● Task directions
After locating the line that contains "Viewport: 720px width, 649px height." in the data below, set down exactly that line and each one after it through the line that contains "Given: Expand the 输出格式 MP3 dropdown", and nothing more.
##### Data for this exercise
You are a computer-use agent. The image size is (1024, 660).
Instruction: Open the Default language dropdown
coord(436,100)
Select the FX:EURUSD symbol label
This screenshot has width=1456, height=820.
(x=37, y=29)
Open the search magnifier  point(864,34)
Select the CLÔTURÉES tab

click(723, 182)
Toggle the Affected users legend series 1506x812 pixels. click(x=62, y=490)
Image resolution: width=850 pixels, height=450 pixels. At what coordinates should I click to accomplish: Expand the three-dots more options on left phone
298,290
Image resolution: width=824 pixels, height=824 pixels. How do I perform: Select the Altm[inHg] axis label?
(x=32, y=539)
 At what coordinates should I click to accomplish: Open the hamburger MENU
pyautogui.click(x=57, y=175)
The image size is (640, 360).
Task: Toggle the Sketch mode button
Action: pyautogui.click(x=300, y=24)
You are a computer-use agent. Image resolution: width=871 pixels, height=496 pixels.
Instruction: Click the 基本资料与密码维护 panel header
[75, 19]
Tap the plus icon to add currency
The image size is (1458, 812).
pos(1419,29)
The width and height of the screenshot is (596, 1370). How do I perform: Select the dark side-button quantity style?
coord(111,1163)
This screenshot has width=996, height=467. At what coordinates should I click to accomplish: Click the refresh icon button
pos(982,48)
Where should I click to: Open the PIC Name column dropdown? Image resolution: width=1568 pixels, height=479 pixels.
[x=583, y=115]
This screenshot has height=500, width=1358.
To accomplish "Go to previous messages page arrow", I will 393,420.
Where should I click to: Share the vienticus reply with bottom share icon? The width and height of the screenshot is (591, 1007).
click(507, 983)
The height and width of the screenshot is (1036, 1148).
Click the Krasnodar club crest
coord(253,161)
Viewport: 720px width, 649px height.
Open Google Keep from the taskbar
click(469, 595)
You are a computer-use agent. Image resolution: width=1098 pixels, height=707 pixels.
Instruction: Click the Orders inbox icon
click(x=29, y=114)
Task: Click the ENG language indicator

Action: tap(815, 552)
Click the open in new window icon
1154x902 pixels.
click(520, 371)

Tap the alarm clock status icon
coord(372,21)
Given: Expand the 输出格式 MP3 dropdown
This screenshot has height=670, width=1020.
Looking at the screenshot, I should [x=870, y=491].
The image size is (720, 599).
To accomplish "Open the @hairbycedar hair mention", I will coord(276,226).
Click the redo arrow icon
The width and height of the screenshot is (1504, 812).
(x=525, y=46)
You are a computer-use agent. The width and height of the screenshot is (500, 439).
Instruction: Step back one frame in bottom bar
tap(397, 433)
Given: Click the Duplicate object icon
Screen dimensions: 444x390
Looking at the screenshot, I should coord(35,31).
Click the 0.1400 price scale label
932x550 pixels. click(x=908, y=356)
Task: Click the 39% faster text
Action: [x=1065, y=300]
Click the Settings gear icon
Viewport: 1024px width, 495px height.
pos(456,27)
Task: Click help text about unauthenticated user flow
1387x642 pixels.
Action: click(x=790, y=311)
##########
● Result of the task
Viewport: 720px width, 649px height.
Open Google Keep from the taskbar
click(469, 595)
You are a computer-use agent. Image resolution: width=1098 pixels, height=707 pixels.
Instruction: Click the Orders inbox icon
click(x=29, y=114)
Task: Click the ENG language indicator

Action: tap(815, 552)
Click the open in new window icon
1154x902 pixels.
click(520, 371)

Tap the alarm clock status icon
coord(372,21)
Given: Expand the 输出格式 MP3 dropdown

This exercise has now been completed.